Dopo abbiamo raccolto i dati delle telefonate e abbiamo iniziato a costruire le tabelle con Excel, per poi fare dei grafici in modo tale da vedere le percentuali.
L’ultimo giorno abbiamo finito i grafici e analizzato e spiegato i dati ricavati. E’ stato un lavoro interessante. Come ultima cosa abbiamo visitato il Fab Lab di Sardegna Ricerche, nel quale c’erano macchinari come la stampante 3D, anche per la stampa alimentare (che mi è piaciuta tantissimo).

. . . e riportano le loro impressioni sull’esperienza in un posto di lavoro:

“Sono stati dei giorni di lavoro. É stata un esperienza interessante, la giornata che mi è piaciuta di più è stato il giorno che ho telefonato per il questionario perché ho capito che il lavoro che ho fatto nei giorni precedenti si stava realizzando: come finivo di somministrare il questionario riportavo i dati tutti in forma anonima”.

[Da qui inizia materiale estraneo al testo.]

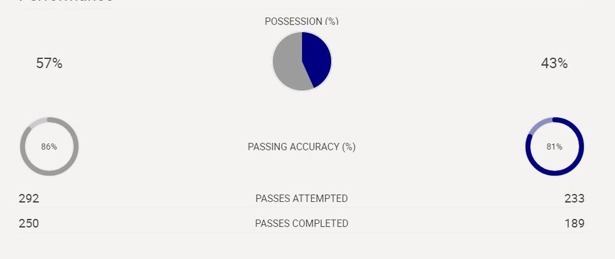The height and width of the screenshot is (259, 615).
Task: Click the divider line below PASSES ATTEMPTED row
Action: point(301,208)
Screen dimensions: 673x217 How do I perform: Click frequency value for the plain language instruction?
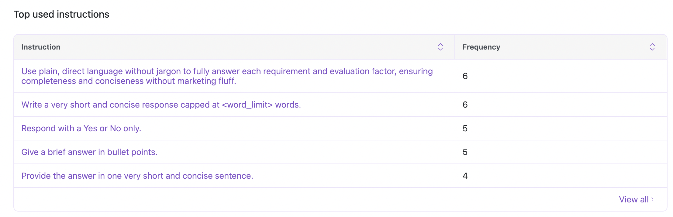click(465, 76)
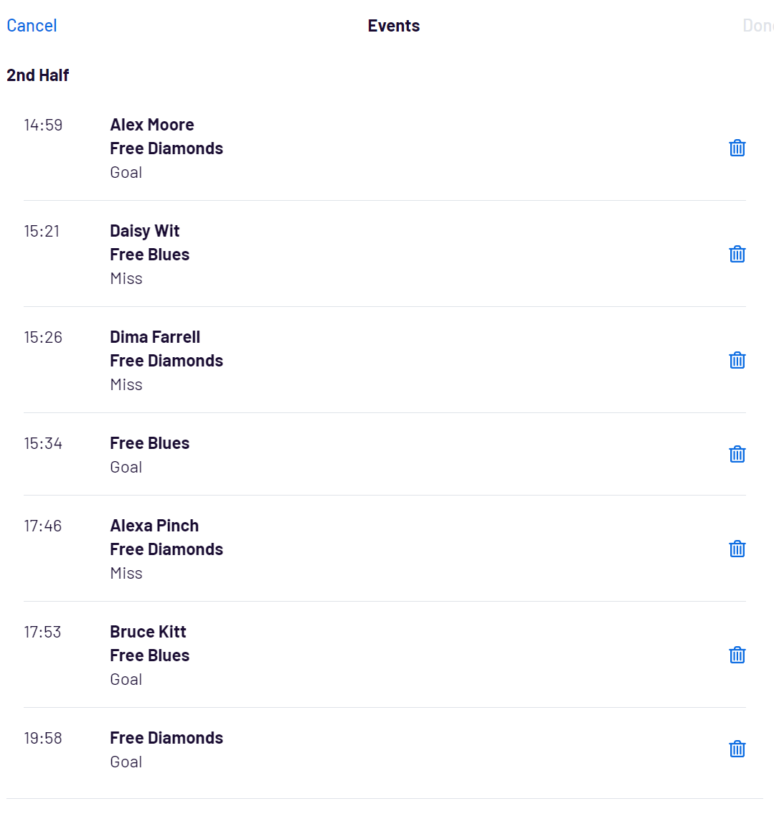Remove the 17:53 Bruce Kitt goal

737,655
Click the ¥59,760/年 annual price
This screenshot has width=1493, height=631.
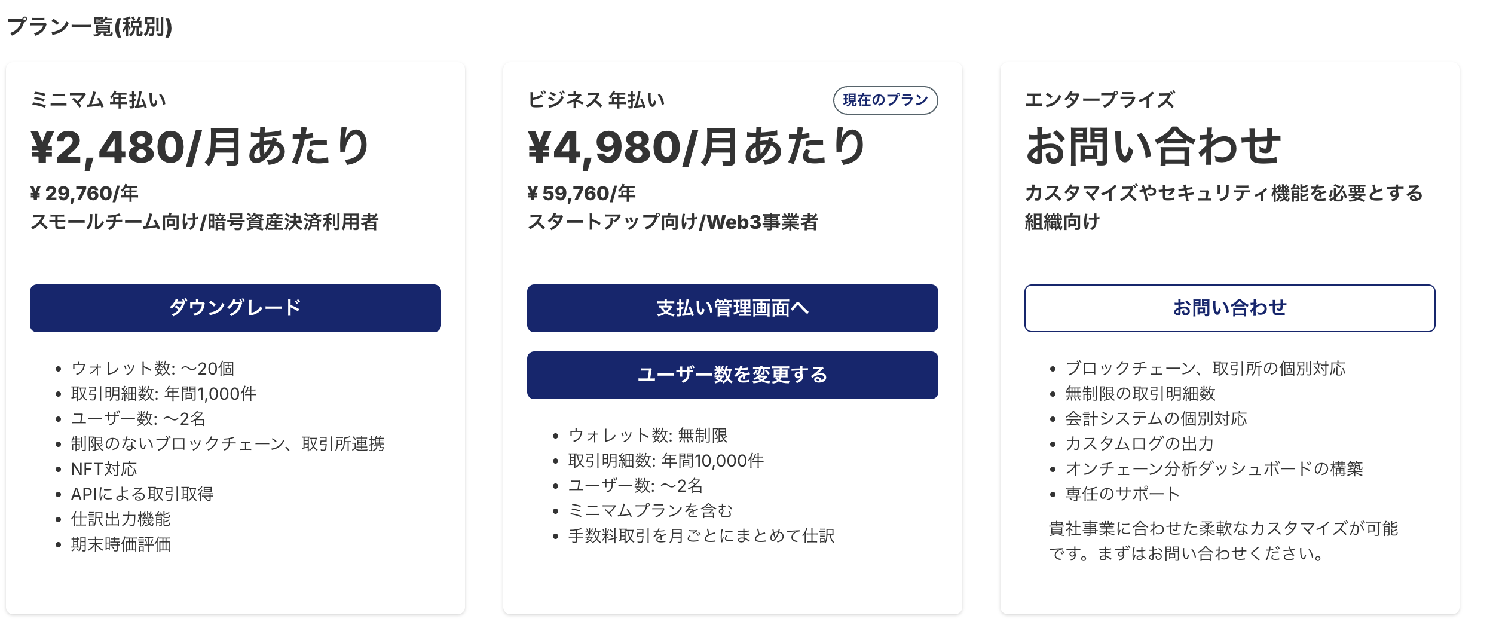point(582,194)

“É stata un’esperienza diversa ma molto interessante. Mi è piaciuto perché grazie alle tutor sono riuscita a formulare un questionario dalla base, creando un lavoro nostro. Ma anche con la consapevolezza che c’è bisogno di un lavoro difficile e lungo prima di avere un questionario perfetto e comprensibile per tutti”.

“Questo lavoro è stato possibile grazie alla gentilezza e all’attenzione che mi hanno dedicato le tutor, che mi hanno fatto sentire parte del team”.

“L’unica difficoltà riscontrata è stata l’utilizzo di google drive, ma poi come tutte le cose con il passare del tempo si impara a farle bene”.

“Ho trovato il personale molto alla mano e gentile e soprattutto tutti molto disponibili. Ho apprezzato molto quest’esperienza di alternanza, finalmente qualcosa di nuovo rispetto alle solite cose”.